**What the task requires:**
Across the records below, count the lines that contain "computer" and write down only the count.

##### Dataset records

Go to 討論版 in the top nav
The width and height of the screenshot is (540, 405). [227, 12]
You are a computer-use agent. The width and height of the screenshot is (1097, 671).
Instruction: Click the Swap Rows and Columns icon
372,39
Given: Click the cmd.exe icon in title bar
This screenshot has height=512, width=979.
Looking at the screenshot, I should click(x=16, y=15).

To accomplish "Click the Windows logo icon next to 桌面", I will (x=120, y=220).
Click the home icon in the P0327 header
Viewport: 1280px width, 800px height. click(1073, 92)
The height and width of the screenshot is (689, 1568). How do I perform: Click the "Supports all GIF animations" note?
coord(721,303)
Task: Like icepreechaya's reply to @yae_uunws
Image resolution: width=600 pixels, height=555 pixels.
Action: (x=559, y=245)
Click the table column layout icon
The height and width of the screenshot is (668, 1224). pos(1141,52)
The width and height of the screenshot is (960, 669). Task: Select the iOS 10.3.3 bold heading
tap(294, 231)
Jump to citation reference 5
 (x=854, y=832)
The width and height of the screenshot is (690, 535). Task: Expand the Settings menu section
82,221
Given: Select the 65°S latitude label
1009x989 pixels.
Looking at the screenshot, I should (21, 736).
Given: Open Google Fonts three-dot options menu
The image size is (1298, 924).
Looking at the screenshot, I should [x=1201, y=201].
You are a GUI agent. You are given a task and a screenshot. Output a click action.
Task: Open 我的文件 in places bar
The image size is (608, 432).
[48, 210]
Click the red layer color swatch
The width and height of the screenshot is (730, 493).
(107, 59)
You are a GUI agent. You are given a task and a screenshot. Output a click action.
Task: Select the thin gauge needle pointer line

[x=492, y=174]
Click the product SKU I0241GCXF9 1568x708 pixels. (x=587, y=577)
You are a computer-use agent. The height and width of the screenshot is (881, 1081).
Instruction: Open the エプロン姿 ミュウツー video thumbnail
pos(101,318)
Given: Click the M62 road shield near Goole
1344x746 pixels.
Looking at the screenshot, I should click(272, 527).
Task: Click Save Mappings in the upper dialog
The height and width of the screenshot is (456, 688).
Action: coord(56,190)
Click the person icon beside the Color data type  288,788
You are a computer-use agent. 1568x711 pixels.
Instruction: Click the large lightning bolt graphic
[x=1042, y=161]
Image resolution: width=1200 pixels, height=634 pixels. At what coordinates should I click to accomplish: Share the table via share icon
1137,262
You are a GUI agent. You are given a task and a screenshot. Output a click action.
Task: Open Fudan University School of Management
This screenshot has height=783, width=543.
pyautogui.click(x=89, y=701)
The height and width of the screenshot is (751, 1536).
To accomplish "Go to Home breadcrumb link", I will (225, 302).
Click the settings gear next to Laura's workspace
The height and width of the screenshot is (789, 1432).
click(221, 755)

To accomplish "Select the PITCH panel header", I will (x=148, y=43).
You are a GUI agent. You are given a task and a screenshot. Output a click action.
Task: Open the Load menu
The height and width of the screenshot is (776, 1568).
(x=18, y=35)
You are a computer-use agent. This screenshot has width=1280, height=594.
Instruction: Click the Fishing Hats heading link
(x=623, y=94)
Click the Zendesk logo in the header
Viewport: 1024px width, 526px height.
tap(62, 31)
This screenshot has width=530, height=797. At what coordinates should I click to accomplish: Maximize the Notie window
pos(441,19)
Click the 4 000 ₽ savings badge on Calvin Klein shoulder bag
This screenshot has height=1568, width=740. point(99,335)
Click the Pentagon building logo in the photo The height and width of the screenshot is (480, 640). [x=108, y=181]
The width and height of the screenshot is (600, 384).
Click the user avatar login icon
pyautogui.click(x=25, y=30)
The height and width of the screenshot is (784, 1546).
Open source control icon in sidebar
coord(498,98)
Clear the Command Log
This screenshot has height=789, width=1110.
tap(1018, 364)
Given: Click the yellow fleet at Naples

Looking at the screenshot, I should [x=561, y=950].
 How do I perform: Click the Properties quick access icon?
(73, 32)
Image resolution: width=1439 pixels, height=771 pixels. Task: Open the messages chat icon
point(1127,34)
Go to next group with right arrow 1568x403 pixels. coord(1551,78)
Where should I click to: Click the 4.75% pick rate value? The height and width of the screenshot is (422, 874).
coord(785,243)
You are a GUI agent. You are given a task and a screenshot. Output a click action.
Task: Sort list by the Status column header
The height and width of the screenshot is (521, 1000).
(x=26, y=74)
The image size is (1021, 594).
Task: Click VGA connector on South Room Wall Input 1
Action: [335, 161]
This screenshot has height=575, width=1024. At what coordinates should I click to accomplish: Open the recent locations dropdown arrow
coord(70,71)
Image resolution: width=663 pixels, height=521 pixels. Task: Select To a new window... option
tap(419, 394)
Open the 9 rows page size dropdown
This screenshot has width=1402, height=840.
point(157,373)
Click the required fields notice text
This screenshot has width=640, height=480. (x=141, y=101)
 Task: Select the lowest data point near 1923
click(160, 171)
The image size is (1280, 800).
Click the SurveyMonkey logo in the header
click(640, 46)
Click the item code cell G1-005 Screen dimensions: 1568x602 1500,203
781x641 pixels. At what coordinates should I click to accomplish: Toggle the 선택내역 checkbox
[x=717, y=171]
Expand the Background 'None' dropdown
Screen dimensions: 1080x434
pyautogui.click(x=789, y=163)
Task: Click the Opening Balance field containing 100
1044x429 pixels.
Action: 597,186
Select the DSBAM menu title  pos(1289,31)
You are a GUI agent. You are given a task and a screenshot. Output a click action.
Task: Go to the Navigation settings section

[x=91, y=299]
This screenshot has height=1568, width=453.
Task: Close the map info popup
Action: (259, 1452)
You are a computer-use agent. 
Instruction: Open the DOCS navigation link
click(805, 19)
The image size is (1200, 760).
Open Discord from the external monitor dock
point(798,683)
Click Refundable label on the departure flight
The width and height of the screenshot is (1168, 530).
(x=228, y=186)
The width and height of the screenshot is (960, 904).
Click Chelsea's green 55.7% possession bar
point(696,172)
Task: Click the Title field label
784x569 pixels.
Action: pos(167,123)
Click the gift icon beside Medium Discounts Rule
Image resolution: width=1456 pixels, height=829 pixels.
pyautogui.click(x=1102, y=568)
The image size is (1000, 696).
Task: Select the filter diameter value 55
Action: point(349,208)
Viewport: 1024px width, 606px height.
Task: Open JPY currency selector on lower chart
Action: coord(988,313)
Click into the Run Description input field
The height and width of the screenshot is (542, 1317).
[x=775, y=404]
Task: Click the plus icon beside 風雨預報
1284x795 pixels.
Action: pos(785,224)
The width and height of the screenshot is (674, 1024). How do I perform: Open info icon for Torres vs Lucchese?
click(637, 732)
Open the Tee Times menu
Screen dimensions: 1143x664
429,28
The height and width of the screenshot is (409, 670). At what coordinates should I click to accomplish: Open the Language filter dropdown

##########

**Task result:**
5